Jaimes reiteró que la inestabilidad hace que el empresario no vea viable invertir en San Antonio del Táchira: “Las autoridades deben generar confianza, darle exoneraciones a la gente, pues aunque hay buenos deseos, muchos no tienen los ingresos suficientes para empezar”.

Frente a este panorama, pronostica que la recuperación del municipio no va a ser a corto plazo: “El cierre de frontera nos quebró a todos los comerciantes, hay que partir de esa premisa, para empezar de cero y sincerarnos en muchas cosas”. 

Ocho años en el comercio

Dayana Guerrero empezó en el comercio cuando San Antonio aún era pujante. Pese a que han transcurrido varios años de aquella imagen, no se le ha borrado, sigue intacta en su memoria, y espera que sea la nueva realidad de la frontera.
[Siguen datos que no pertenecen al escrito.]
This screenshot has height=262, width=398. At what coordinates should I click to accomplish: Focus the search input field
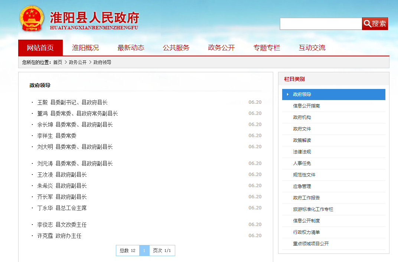[x=320, y=24]
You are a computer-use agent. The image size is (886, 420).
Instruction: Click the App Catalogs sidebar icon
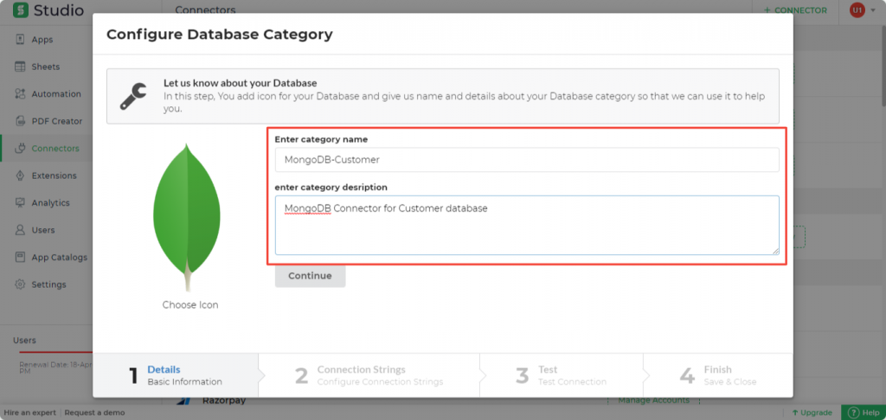(19, 258)
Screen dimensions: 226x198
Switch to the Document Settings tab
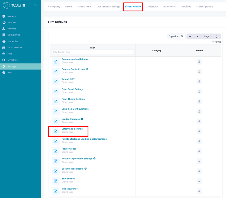click(x=108, y=7)
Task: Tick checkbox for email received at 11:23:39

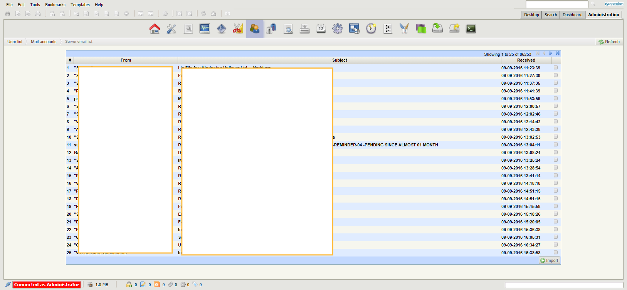Action: 556,67
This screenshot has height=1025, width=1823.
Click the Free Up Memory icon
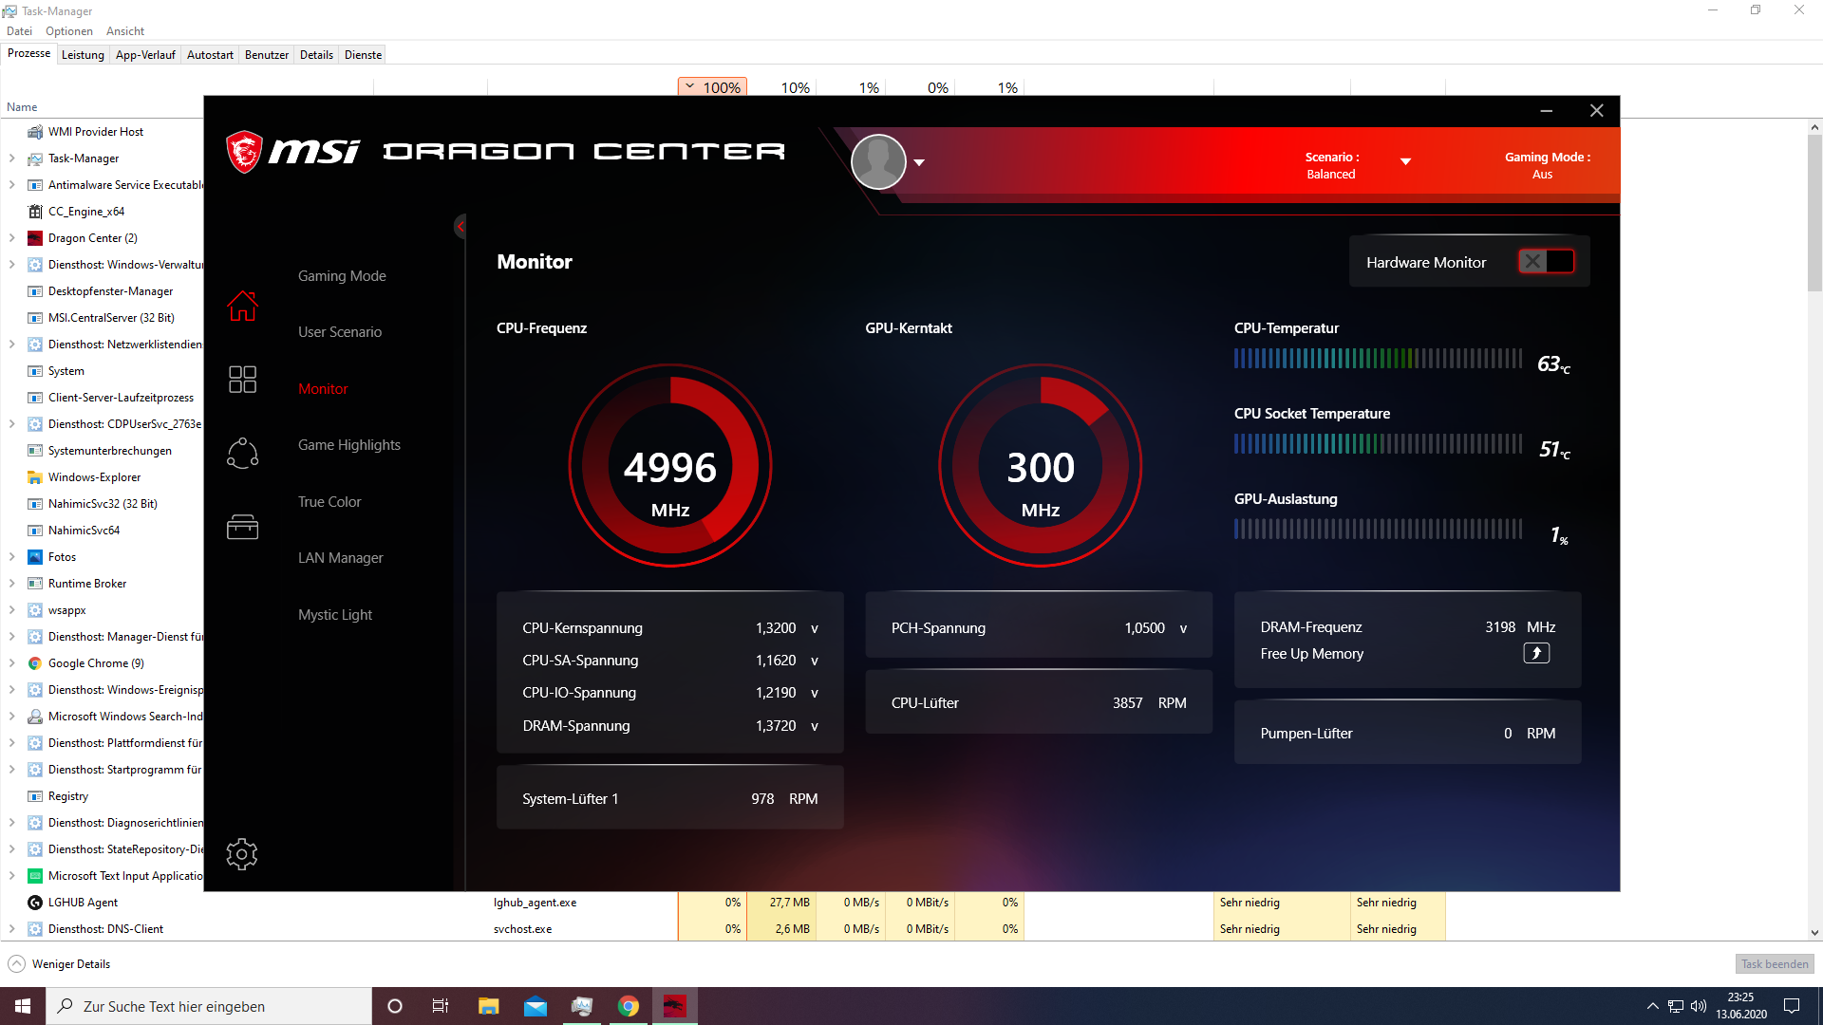(1535, 653)
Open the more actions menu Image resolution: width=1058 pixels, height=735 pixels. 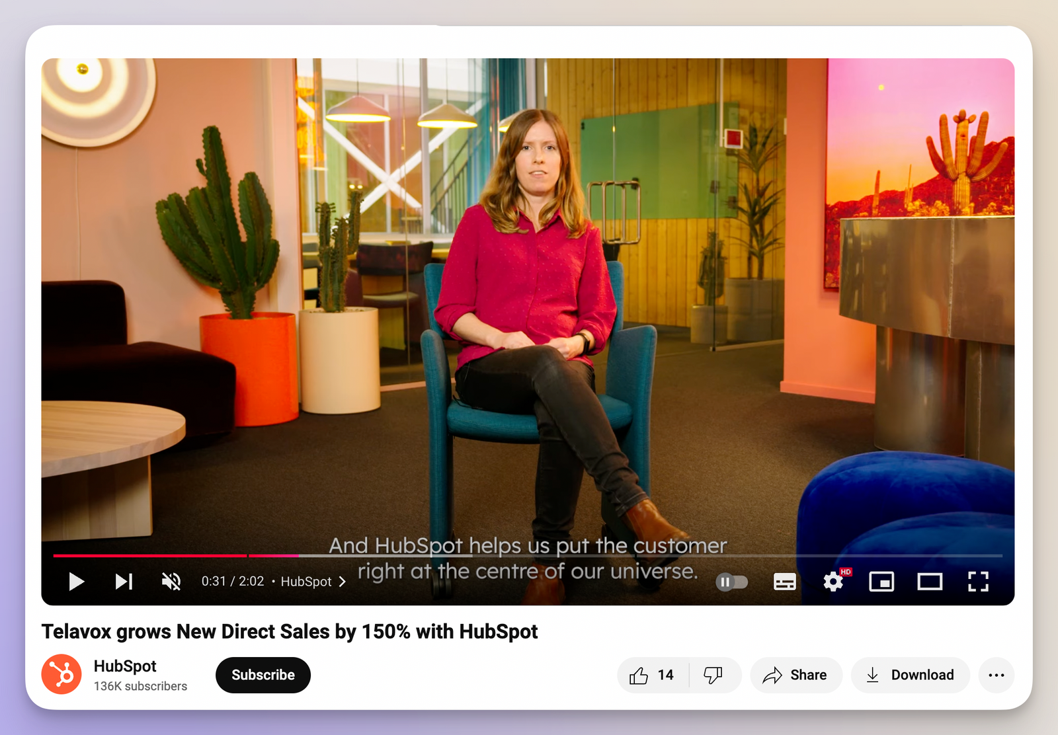coord(996,675)
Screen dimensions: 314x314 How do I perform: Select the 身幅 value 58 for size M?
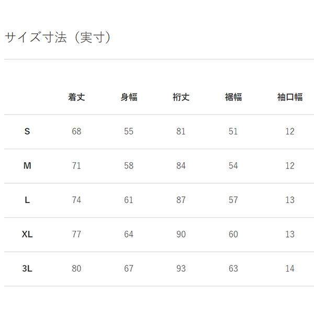129,166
Guerrero tiene un salón de belleza, tipo spa, en la jurisdicción fronteriza. Antes tenía una boutique, pero decidió cambiar de nicho, reinventarse hacia un área que ha tenido la aceptación de los sanantonienses.

“Hace falta mucho por mejorar. Vemos bastante carros transitando la avenida, pero nadie se baja a comprar, a consumir lo que ofrecemos”, indicó mientras dejaba por sentado que el hecho de ser dueña del local la alivia enormemente.

El cambio del modelo económico del país es quizá para Guerrero un punto que no puede seguir dilatándose, y debe partir, desde su perspectiva, en la moneda que “nos representa y que está muy devaluada”.

“Tengo tres empleados y a veces se me hace complejo cumplirles con el pago”, remarcó bajo la óptica de la sobrevivencia en la que andan la mayoría de los comerciales del municipio Bolívar.

Centro desolado

El flujo de vehículos por San Antonio del Táchira no ha impactado en el centro de la ciudad. El casco central sigue desolado. Los pocos negocios abiertos no ven virajes fructíferos.

La imagen que se ofrece tampoco es llamativa: Huecos por doquier, maleza y fachadas desvencijadas reinan en la zona. Una valla, que reza “obreros en la vía”, lleva meses en el mismo lugar y es la advertencia para que los conductores esquiven la tronera.

“Me atrevo a decir que la paralización del comercio sigue por encima del 80%”, aseveró Jaimes con la experiencia que le acreditan los más de cinco lustros como comerciante.